**Your objective**. Write out the part of the entries below that starts at the line containing "Click the Enable selected button" and continues to the end, both ends included. Leave the pictures out of your copy.
##### Input data #####
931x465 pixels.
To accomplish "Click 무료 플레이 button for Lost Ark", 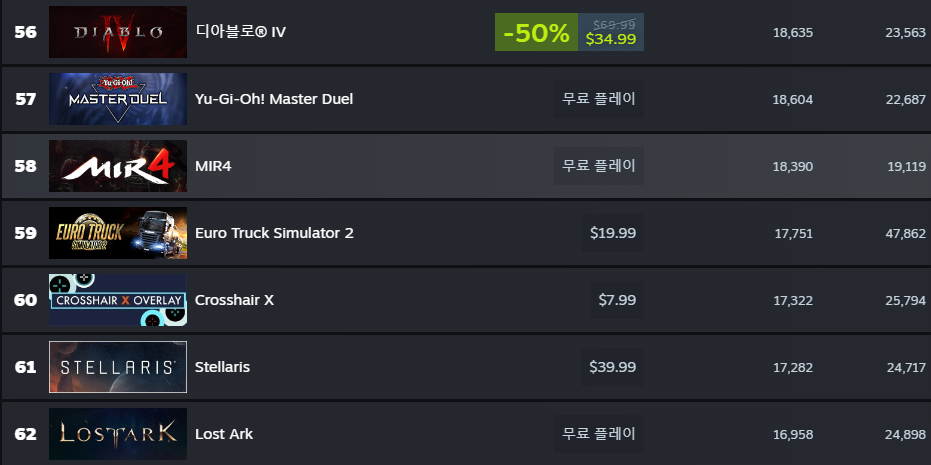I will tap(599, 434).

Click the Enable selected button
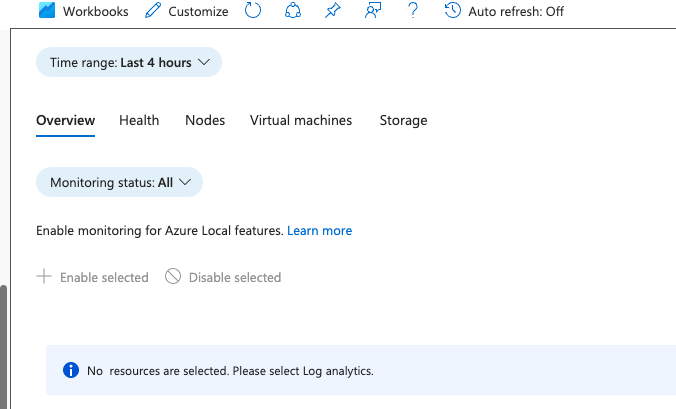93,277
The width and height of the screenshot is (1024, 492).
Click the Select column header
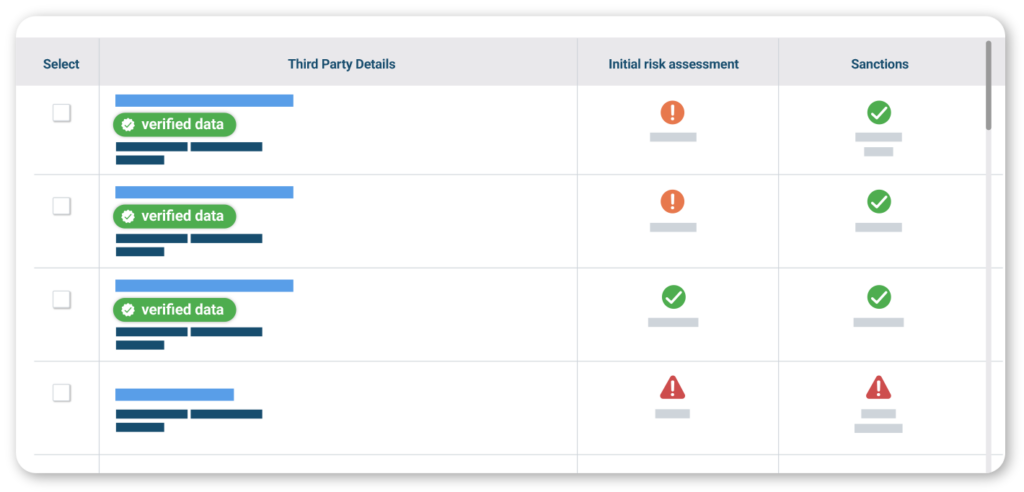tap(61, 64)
#####
**Solution**.
Click the Enable selected button
93,277
The width and height of the screenshot is (1024, 492).
Click the Select column header
tap(61, 64)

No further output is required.